Aujourd’hui, le décès de Karasira vient renforcer une longue liste d’affaires obscures entourant des opposants, journalistes, artistes ou critiques du pouvoir rwandais.
Depuis des années, des organisations internationales accusent le régime rwandais d’étouffer systématiquement toute voix dissidente. Arrestations arbitraires, disparitions, intimidations, assassinats inexpliqués et procès politiques sont régulièrement dénoncés par les ONG de défense des droits humains.
Le pouvoir rwandais, lui, rejette catégoriquement ces accusations et affirme défendre l’unité nationale contre les idéologies génocidaires.
Mais l’affaire Karasira risque de laisser une trace particulièrement profonde.

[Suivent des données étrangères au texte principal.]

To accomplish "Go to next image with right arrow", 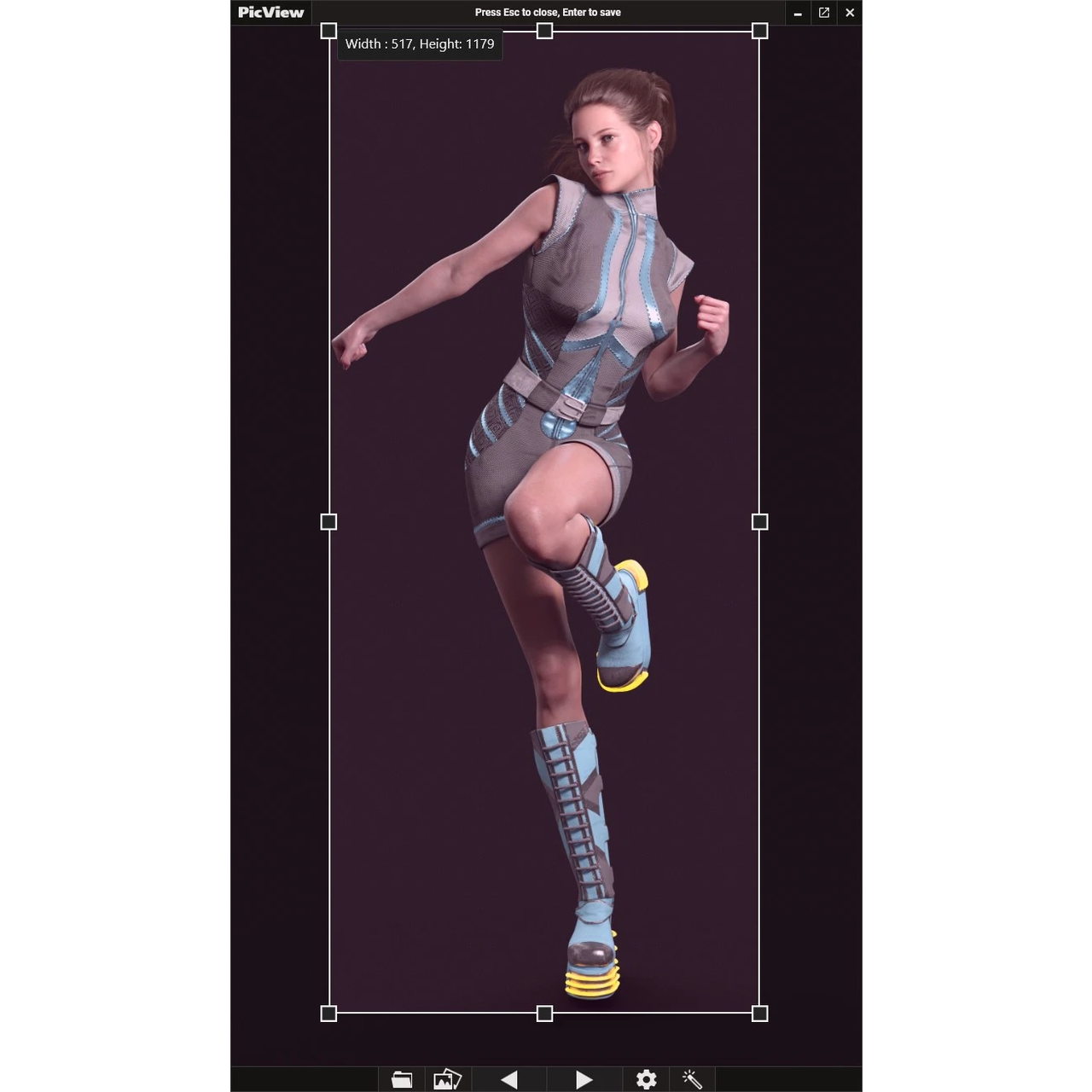I will point(584,1079).
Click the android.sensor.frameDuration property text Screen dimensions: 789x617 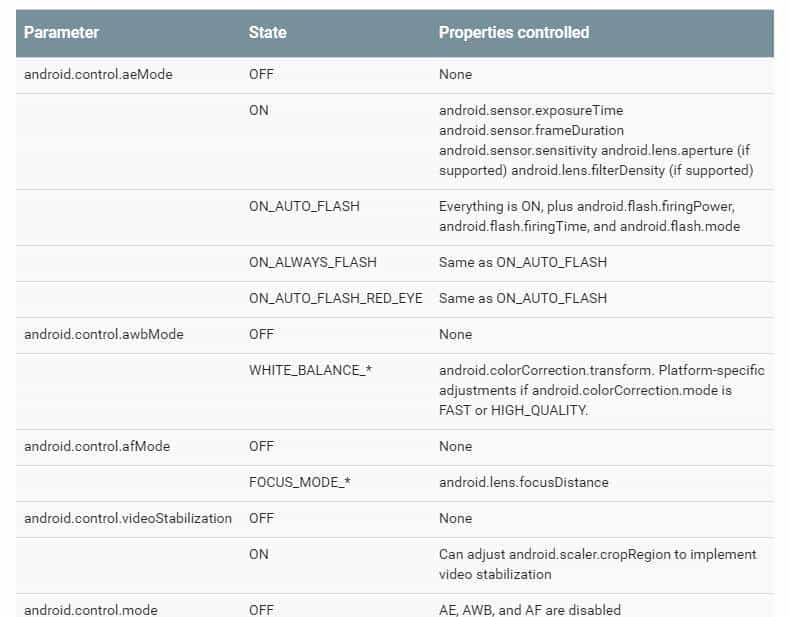[531, 131]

Parce qu’elle touche à l’un des sujets les plus sensibles du Rwanda contemporain : la mémoire de 1994 et le monopole du récit historique imposé par le FPR.
Karasira répétait souvent qu’il ne niait pas le génocide contre les Tutsi, mais qu’il refusait qu’une partie des victimes rwandaises soit condamnée au silence. Cette position lui aura coûté sa carrière, sa liberté et désormais probablement sa vie.
Dans sa dernière grande interview publiée avant son arrestation, le 30 mai 2021, il avait lancé cette phrase glaçante :
“Je n’ai aucune confiance. Je m’attends toujours à ce que les gens qui ont tué mon père, ont tué ma mère, ont tué mes petits frères et sœurs vont aussi me tuer.”
Moins de quarante-huit heures plus tard, il était arrêté.
Cinq ans plus tard, il meurt le jour exact où il devait retrouver la liberté.
Aujourd’hui encore, de nombreuses questions restent sans réponse. Pourquoi Karasira n’a-t-il pas été libéré dès le matin comme prévu ? Que s’est-il exactement passé dans sa cellule avant son transfert ? Qui lui a administré les médicaments ? Était-il sous surveillance médicale ? Pourquoi aucune structure indépendante n’a-t-elle été autorisée à enquêter immédiatement ?
Pour beaucoup de Rwandais, surtout dans l’opposition ou la diaspora, la mort de Karasira ne ressemble pas à un simple suicide. Elle apparaît comme le symbole d’un système politique où la peur, le silence et la répression continuent de régner derrière l’image internationale d’un Rwanda moderne et stable soigneusement promue par le pouvoir de Kigali.
Et désormais, le nom d’Aimable Karasira rejoint celui de Kizito Mihigo parmi les figures dont la disparition continuera longtemps de hanter la mémoire politique du Rwanda contemporain.